▸ Directions
All lines in the data that hold the word "height" need copying.

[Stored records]
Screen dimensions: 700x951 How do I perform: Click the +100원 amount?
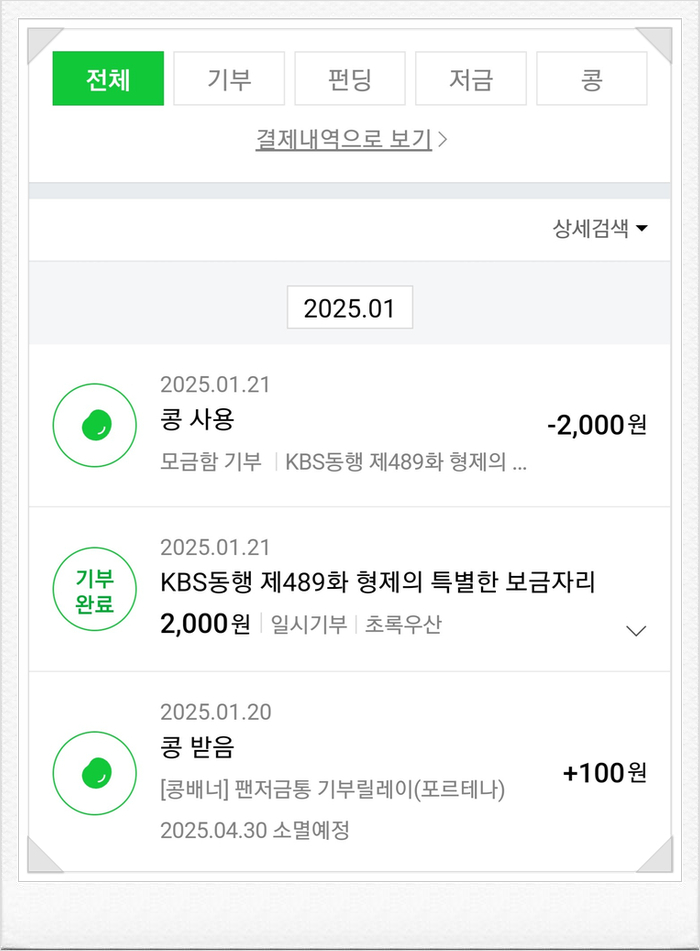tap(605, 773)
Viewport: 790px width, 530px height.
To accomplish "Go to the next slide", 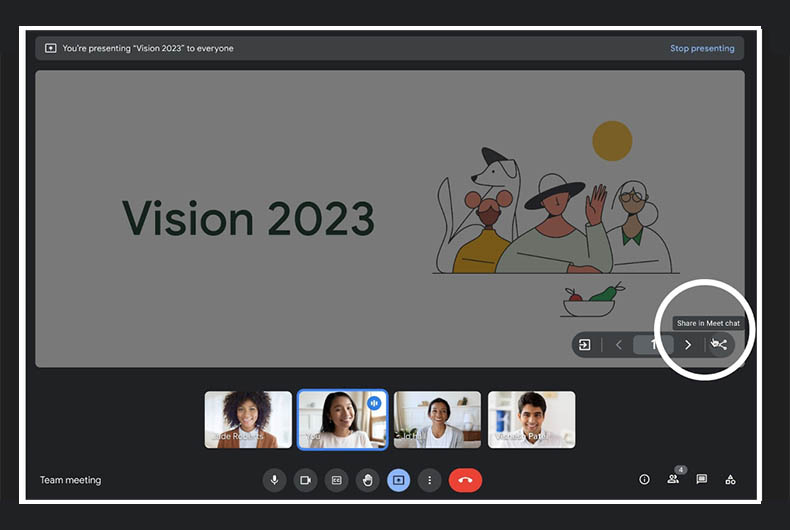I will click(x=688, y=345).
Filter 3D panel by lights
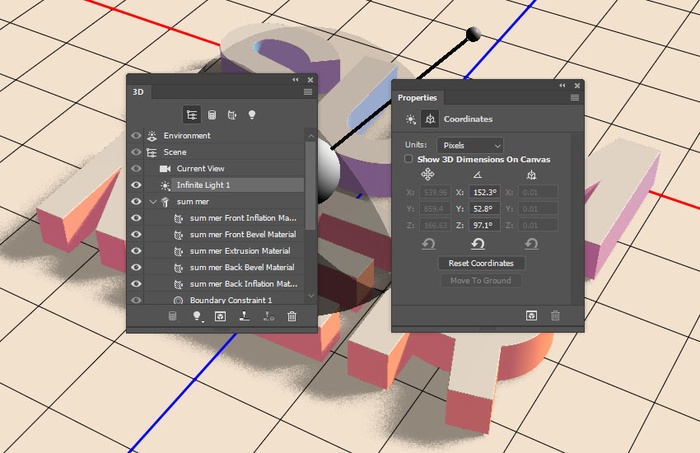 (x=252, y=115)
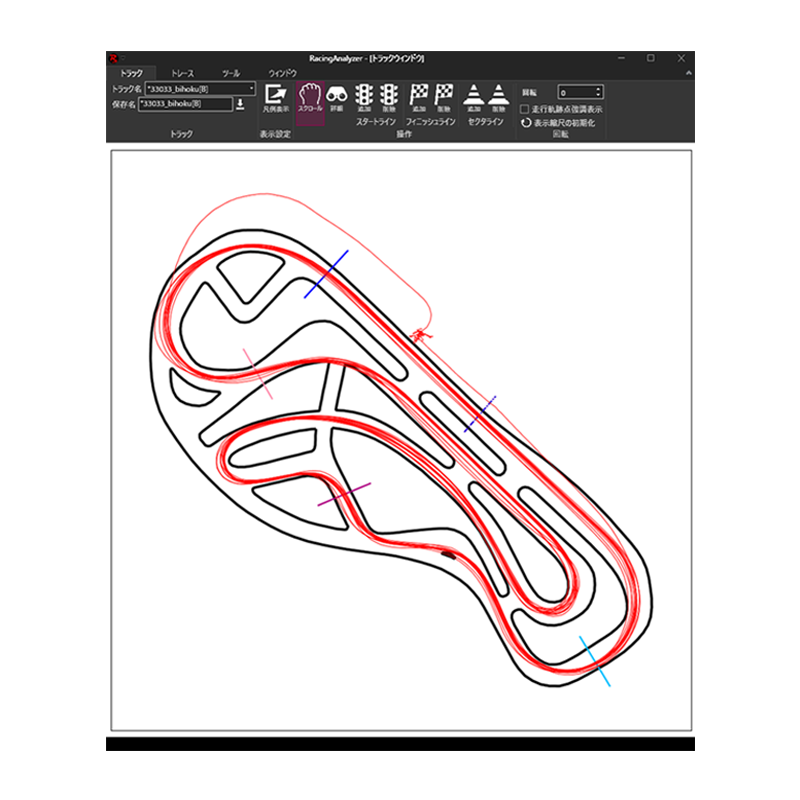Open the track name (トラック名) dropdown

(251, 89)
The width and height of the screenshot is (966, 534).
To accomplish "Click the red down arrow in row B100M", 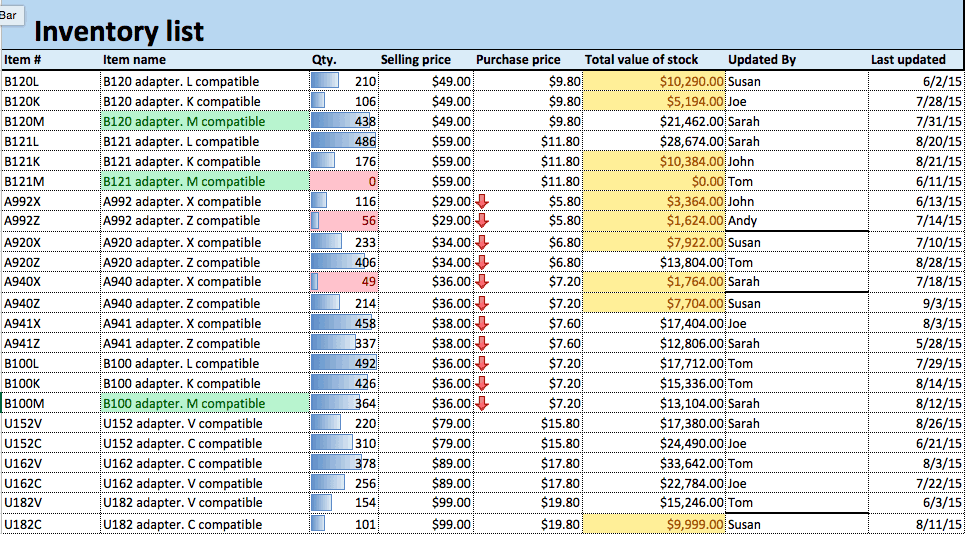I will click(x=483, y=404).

▸ Output
Viewport: 790px width, 530px height.
The width and height of the screenshot is (966, 534).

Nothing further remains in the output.